Dewar: Recent changes will help attract new title sponsor for NASCAR
Recent fundamental changes in NASCAR have helped broaden its appeal in its search for a new title sponsor for its premier Cup series, according to Brent Dewar, NASCAR’s chief operating officer.
Dewar’s comments came Wednesday at the Motorsports Marketing Forum at The Mirage in Las Vegas, during a session in which he wrapped up NASCAR’s highlights of the recently completed 2015 season.
The search for a new title sponsor
The Cup series’ current title sponsor, Sprint, will conclude its sponsorship deal at the end of the 2016 season.

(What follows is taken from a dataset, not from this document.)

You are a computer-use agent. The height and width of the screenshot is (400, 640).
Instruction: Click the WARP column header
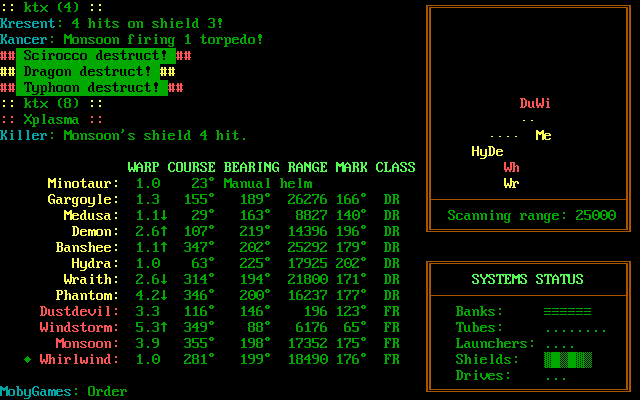(143, 167)
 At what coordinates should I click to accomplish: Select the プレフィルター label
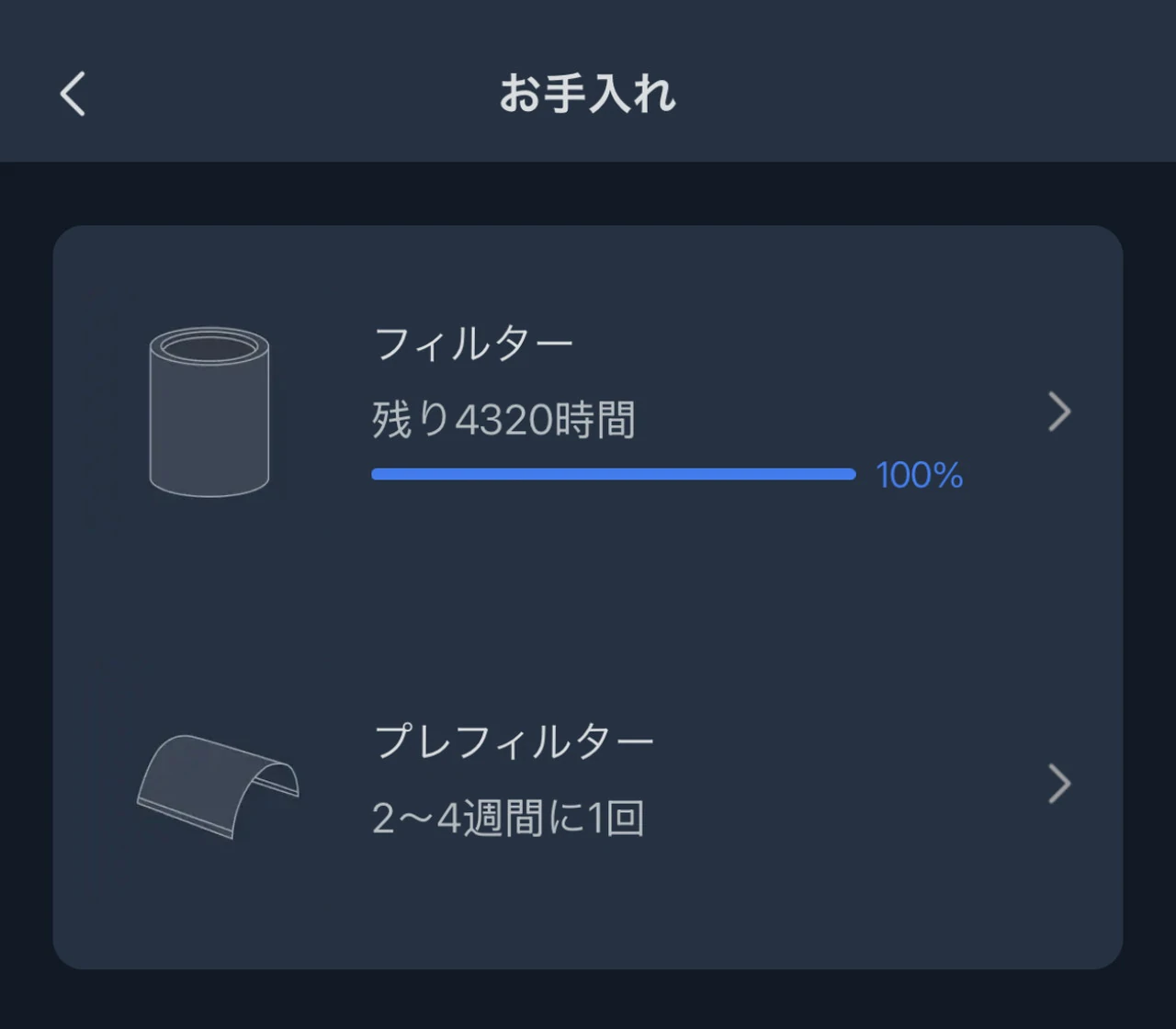514,741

“If you haven’t been around NASCAR in the last two or three years, you really haven’t been around NASCAR,” Dewar said. “It’s really allowing us an opportunity to talk to a wide group, whether it’s blue-chip domestic companies, to internationals, to regional companies – and we have a great story to tell.

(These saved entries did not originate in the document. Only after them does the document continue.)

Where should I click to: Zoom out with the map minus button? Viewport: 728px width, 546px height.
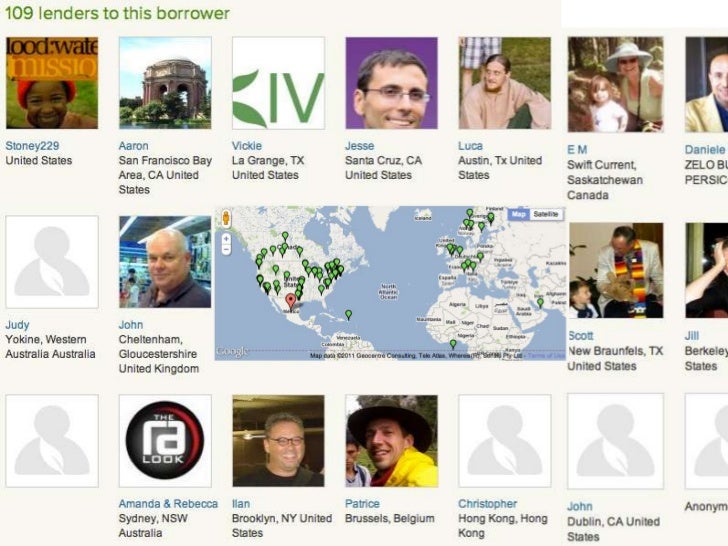point(226,250)
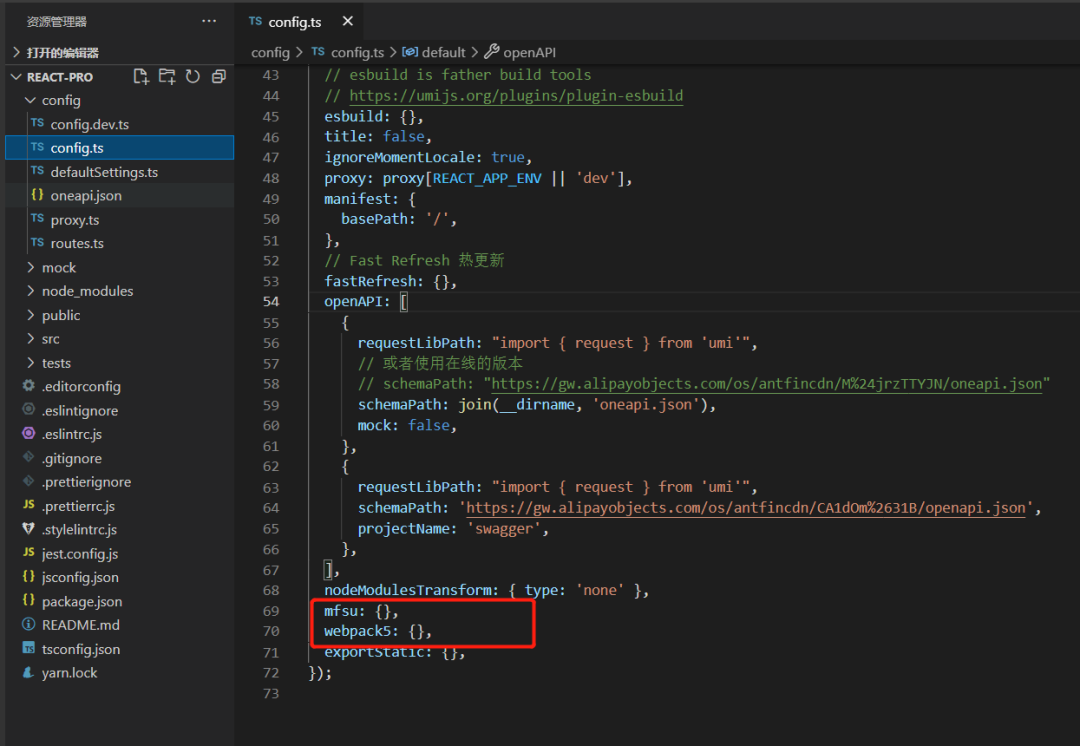Collapse the config folder
The image size is (1080, 746).
(60, 100)
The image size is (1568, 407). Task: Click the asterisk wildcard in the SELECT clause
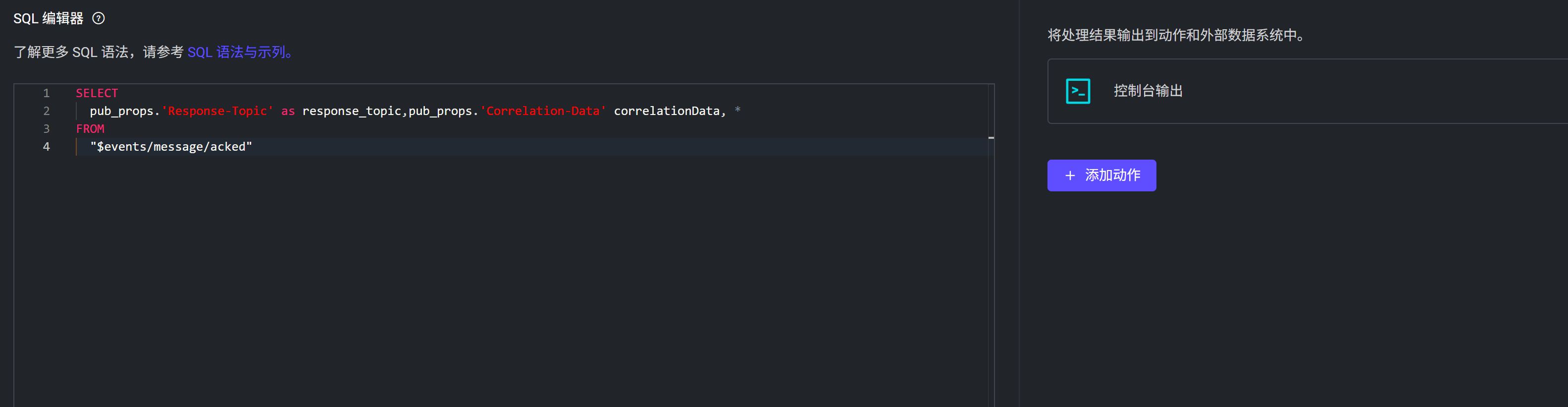[737, 110]
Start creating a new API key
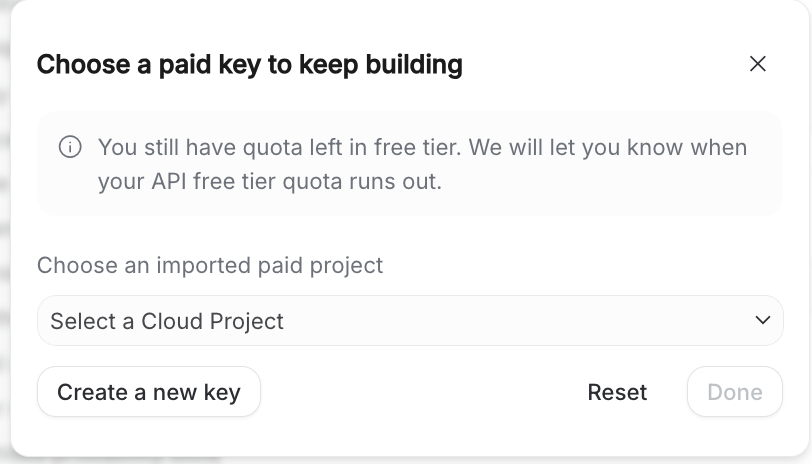812x464 pixels. (x=149, y=392)
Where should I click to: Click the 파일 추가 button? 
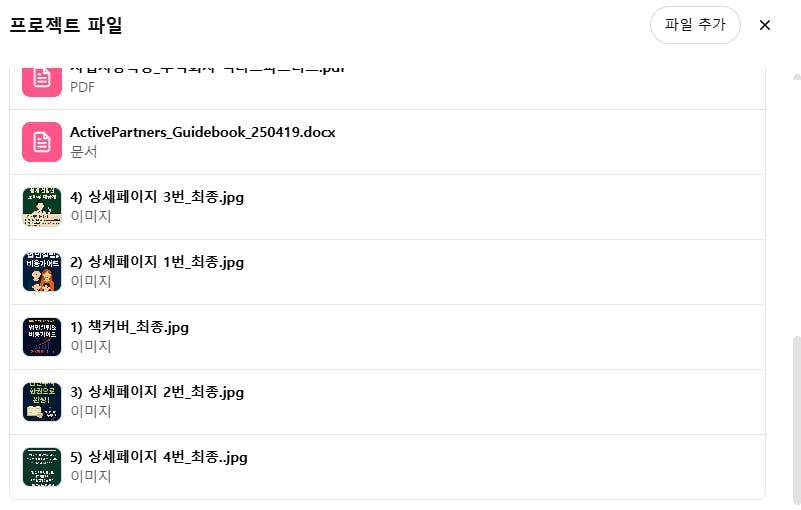click(x=695, y=25)
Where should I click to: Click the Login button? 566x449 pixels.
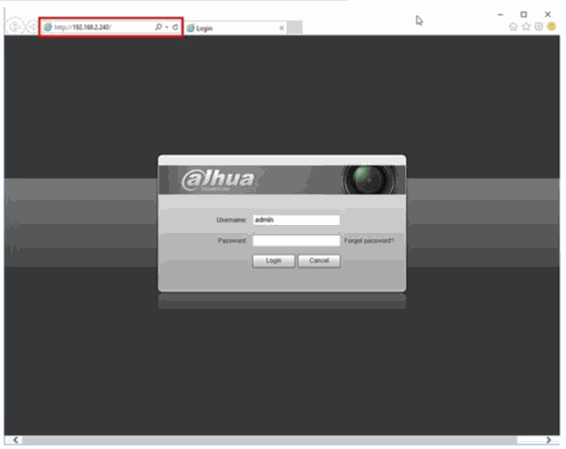tap(274, 261)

“It’s casting a wide net. We’re in a nice place, and we’ve been to some really cool companies, talking about our sport. We hope to find a partner that will deliver equally the strength that we’ve gotten from Sprint.”
Dewar maintained there is no specific timetable for the announcement of a new title sponsor but added NASCAR hopes to give its new sponsor time to get make a seamless transition into the new role much like it did with the arrival of Nextel-then-Sprint.

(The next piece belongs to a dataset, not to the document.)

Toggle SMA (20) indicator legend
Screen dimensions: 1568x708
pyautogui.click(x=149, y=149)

Charter system for Sprint Cup teams
As Race Team Alliance leader Rob Kauffman said in his remarks earlier in the day, Dewar said NASCAR also remains “cautiously optimistic” that a new ownership model for the Cup series (now called a charter system) would be in place in time for the 2016 season.
The system would basically guarantee established fulltime Cup series teams entry in to the series’ races and thus providing some tangible equity for the owners outside of the buildings and materials which comprise their race shops.
Dewar called 2015 and exciting year for NASCAR and believed the second year of the new elimination-style Chase format once again showcased the best the sport has to offer.
2015 Chase didn't go smoothly
This year’s Chase also tested NASCAR’s limits, an issue Dewar said NASCAR would prefer not to deal with but believed it handled well.
Matt Kenseth – angered by a previous racing incident – intentionally wrecked then-race leader Joey Logano late in the race at Martinsville, Va., thus preventing him from advancing to the championship round. Kenseth was suspended two races for his actions.
“It’s a learning process. We’re all about strong competition on the track and racing action but when those racing actions lead to behavior that is not racing, that is when we have to step in,” Dewar said.
“It’s a learning process for the drivers and the teams. I think you’ll see this evolve as we go forward. You have to send a strong message to the garage about fair play. We want them to race and race aggressively on the track and when they do, they are some of the finest athletes in the world.”
Dewar also said one of the most significant achievements of the 2015 season were the recently-completed and five-year sanctioning agreements with race tracks that currently host NASCAR events. Previously, those agreements were ironed out on a year-to-year basis.